_WHAT THE TASK REQUIRES:_ Every line below between the one holding "You are a computer-use agent. Screen dimensions: 1232x955" and the one holding "Task: Focus the Search input field", inclusive, should be copied exactly, and no other line.

[Start of section]

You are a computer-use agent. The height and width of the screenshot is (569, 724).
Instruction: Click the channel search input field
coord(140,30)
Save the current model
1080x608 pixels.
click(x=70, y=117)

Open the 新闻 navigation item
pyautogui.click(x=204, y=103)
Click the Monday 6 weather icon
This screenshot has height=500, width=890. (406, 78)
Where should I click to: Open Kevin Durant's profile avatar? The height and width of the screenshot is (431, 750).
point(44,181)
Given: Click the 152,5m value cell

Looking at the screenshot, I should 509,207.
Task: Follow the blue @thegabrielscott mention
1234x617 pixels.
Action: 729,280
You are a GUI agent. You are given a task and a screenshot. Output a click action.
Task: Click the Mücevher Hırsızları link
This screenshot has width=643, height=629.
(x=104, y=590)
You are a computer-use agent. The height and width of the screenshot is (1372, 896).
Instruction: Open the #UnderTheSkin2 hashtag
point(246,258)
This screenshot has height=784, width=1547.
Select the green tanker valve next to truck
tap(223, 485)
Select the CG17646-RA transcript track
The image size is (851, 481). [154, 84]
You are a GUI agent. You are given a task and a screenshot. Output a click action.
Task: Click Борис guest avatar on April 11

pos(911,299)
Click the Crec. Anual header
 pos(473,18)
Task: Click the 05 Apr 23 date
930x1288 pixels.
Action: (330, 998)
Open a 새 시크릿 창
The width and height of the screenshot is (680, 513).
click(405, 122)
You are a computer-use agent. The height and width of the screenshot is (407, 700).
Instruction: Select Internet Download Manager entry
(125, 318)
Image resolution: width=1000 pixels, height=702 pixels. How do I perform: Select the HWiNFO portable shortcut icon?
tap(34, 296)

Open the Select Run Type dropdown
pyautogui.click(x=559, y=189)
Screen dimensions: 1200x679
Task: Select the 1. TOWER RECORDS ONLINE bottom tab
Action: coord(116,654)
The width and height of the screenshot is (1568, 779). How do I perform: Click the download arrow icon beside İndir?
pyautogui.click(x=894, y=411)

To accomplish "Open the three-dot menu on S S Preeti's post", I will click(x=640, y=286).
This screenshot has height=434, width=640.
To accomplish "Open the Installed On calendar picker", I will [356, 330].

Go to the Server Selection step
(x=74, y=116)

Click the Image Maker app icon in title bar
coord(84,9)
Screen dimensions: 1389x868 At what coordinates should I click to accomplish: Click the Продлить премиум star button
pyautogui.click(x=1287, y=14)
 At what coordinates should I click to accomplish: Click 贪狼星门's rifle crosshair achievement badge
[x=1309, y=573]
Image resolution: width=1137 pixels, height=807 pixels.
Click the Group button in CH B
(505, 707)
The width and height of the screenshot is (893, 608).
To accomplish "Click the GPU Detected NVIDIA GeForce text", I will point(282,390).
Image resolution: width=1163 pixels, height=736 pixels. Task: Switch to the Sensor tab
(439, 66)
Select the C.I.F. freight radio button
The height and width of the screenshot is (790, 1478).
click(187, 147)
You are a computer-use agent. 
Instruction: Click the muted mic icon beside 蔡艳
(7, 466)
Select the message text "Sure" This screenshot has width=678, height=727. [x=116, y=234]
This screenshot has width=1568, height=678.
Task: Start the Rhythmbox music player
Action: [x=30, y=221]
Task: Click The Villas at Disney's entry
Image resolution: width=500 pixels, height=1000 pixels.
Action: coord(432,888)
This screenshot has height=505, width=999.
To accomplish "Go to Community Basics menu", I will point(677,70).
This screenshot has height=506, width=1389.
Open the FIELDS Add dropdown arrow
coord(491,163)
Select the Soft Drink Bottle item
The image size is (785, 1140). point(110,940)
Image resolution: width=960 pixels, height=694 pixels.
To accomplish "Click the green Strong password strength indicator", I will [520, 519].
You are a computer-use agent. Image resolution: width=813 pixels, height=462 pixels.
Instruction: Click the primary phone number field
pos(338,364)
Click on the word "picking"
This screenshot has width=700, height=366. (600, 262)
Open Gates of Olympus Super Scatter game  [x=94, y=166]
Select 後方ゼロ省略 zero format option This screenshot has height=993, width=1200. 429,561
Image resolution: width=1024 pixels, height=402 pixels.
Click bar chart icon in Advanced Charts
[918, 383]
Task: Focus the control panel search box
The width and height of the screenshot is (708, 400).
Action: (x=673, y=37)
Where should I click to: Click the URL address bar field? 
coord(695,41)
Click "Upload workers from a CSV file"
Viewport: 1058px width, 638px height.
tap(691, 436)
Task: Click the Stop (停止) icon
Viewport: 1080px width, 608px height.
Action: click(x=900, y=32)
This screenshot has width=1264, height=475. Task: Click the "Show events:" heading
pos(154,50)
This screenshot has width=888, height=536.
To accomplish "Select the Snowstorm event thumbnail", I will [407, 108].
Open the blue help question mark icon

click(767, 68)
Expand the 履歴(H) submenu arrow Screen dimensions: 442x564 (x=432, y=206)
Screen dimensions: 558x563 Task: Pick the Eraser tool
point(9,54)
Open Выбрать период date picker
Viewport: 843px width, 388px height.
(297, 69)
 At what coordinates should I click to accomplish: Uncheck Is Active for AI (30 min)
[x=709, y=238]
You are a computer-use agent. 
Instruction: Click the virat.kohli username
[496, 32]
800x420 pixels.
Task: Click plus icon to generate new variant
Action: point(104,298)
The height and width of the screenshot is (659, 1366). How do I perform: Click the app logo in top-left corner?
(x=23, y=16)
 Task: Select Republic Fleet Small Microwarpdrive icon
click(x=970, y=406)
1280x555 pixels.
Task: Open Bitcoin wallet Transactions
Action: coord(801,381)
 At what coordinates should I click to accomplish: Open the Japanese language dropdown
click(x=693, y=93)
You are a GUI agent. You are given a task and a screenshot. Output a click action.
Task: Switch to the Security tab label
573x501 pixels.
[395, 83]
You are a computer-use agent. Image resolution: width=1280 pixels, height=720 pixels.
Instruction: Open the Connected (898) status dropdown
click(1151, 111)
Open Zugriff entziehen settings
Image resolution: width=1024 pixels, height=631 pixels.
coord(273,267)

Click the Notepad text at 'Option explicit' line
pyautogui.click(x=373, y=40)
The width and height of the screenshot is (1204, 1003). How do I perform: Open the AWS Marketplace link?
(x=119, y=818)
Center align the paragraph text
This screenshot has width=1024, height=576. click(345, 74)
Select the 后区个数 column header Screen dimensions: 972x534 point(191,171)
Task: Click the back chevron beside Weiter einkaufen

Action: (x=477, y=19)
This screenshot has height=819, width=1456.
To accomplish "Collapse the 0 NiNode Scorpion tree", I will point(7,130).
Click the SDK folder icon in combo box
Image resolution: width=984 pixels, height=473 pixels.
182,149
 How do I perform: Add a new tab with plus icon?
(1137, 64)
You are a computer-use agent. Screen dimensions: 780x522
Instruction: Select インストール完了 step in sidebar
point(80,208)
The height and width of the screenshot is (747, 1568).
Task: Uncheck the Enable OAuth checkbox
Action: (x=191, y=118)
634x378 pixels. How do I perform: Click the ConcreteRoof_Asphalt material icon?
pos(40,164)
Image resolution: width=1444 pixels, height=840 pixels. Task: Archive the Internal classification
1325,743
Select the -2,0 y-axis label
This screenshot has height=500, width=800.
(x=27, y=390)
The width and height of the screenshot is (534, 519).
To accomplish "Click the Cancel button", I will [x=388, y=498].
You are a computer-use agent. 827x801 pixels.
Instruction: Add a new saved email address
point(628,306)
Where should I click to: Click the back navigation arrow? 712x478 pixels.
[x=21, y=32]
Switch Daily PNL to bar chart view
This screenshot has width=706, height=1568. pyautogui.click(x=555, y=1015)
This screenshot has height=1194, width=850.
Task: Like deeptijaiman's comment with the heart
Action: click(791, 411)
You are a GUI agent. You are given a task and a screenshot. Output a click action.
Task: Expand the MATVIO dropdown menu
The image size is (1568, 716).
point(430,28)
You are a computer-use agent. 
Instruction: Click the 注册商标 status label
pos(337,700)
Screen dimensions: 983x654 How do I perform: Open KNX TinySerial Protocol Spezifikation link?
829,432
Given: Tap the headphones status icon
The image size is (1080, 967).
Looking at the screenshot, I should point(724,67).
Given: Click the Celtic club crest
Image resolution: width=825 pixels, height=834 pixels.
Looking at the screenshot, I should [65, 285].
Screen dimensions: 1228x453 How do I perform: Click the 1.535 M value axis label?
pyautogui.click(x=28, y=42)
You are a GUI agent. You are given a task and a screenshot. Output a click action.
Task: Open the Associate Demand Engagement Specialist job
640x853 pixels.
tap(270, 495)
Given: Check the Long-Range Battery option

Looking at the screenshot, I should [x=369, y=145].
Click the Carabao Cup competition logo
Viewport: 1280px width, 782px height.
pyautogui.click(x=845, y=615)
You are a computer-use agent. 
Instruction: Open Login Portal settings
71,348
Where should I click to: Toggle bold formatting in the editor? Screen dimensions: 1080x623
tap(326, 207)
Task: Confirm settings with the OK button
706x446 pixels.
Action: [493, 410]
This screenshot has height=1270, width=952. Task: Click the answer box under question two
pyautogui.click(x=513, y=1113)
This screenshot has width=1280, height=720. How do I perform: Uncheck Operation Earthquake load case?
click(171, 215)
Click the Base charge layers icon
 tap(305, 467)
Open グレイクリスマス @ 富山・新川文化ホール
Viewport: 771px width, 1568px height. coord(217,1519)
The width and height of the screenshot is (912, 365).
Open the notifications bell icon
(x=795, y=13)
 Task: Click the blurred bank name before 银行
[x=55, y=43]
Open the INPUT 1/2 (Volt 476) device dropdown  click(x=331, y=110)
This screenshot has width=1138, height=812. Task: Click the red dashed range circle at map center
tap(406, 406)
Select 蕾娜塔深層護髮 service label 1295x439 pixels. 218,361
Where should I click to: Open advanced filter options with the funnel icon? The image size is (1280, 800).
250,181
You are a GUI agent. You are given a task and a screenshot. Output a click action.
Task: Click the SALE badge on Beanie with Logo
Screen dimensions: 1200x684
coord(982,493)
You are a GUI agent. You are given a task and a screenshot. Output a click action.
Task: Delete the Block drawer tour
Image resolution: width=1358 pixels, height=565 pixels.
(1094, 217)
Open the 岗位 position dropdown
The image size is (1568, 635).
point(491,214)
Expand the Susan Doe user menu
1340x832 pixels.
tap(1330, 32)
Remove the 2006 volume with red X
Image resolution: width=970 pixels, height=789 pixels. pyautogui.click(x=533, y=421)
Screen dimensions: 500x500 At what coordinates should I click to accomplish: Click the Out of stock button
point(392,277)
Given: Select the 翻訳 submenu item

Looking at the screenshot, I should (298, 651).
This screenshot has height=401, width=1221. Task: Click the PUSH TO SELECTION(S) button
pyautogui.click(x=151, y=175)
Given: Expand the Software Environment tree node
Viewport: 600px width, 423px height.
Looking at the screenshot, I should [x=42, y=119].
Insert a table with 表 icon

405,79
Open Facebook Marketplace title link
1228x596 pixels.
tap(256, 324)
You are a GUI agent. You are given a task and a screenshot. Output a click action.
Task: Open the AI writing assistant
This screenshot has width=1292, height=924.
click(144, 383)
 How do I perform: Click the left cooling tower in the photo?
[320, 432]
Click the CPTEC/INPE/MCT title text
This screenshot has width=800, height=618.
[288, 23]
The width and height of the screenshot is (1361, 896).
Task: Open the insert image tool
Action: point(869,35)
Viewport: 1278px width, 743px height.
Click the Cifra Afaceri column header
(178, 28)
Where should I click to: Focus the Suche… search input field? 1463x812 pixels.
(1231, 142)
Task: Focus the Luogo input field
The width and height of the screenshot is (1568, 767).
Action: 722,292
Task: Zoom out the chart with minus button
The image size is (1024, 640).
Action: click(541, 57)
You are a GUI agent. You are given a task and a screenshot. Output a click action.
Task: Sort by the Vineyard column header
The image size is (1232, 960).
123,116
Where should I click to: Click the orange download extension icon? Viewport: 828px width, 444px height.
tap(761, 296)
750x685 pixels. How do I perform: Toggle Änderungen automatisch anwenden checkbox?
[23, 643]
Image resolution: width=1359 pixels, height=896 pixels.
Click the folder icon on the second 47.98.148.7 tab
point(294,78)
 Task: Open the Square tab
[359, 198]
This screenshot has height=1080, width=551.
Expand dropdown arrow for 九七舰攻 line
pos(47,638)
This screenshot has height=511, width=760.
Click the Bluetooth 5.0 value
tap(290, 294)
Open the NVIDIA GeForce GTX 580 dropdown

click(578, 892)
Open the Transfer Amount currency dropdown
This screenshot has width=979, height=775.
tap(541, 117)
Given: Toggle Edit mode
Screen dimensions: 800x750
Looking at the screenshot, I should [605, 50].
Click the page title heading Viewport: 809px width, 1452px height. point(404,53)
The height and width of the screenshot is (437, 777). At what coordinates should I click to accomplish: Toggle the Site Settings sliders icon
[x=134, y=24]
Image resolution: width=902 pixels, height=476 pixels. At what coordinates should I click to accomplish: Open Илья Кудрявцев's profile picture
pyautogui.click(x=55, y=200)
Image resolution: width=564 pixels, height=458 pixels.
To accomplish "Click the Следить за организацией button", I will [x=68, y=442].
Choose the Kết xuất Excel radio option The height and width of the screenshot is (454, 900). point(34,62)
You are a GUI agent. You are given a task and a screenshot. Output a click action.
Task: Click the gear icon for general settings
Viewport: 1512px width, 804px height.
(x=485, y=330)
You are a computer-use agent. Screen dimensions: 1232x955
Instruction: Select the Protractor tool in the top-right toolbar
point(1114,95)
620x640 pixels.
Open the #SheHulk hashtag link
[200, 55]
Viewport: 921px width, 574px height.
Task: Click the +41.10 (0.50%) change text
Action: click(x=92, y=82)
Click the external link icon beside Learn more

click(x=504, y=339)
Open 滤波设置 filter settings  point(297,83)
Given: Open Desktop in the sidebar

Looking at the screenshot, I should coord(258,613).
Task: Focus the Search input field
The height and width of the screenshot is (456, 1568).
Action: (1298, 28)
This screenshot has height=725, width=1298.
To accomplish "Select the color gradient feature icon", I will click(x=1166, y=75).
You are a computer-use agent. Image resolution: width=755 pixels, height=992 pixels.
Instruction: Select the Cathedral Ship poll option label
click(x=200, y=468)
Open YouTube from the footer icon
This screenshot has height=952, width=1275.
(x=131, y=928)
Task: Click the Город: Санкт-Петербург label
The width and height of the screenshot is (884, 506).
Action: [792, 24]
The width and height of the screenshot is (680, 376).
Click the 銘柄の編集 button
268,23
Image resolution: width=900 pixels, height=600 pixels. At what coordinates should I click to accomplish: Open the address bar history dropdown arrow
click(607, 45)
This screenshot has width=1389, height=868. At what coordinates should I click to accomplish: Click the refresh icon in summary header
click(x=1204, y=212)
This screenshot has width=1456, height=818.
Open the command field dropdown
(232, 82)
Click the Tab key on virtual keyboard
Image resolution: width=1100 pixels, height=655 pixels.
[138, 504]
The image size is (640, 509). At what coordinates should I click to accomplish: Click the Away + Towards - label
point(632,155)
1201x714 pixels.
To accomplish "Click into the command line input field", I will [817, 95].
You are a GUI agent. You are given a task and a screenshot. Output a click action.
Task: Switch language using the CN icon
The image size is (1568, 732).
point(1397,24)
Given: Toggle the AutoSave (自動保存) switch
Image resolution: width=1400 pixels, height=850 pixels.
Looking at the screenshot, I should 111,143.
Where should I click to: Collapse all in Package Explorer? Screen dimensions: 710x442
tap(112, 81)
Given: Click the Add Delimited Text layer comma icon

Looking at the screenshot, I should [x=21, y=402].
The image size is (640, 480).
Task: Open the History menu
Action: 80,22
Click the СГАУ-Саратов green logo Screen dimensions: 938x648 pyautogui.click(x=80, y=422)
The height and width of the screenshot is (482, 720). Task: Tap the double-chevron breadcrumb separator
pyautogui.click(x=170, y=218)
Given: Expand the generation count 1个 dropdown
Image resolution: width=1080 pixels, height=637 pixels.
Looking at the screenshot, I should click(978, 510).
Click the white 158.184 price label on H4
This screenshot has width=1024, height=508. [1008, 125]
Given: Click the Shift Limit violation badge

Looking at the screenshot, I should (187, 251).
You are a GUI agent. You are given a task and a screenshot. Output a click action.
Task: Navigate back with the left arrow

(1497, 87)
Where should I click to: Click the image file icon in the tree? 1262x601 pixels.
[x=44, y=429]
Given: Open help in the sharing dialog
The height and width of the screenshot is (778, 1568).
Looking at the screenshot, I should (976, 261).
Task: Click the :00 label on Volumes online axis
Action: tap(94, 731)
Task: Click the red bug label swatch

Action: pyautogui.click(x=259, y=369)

[End of section]

_RESULT FOR THIS TASK:_
You are a computer-use agent. Screen dimensions: 1232x955
Instruction: Select the Protractor tool in the top-right toolbar
point(1114,95)
620x640 pixels.
Open the #SheHulk hashtag link
[200, 55]
Viewport: 921px width, 574px height.
Task: Click the +41.10 (0.50%) change text
Action: click(x=92, y=82)
Click the external link icon beside Learn more

click(x=504, y=339)
Open 滤波设置 filter settings  point(297,83)
Given: Open Desktop in the sidebar

Looking at the screenshot, I should coord(258,613).
Task: Focus the Search input field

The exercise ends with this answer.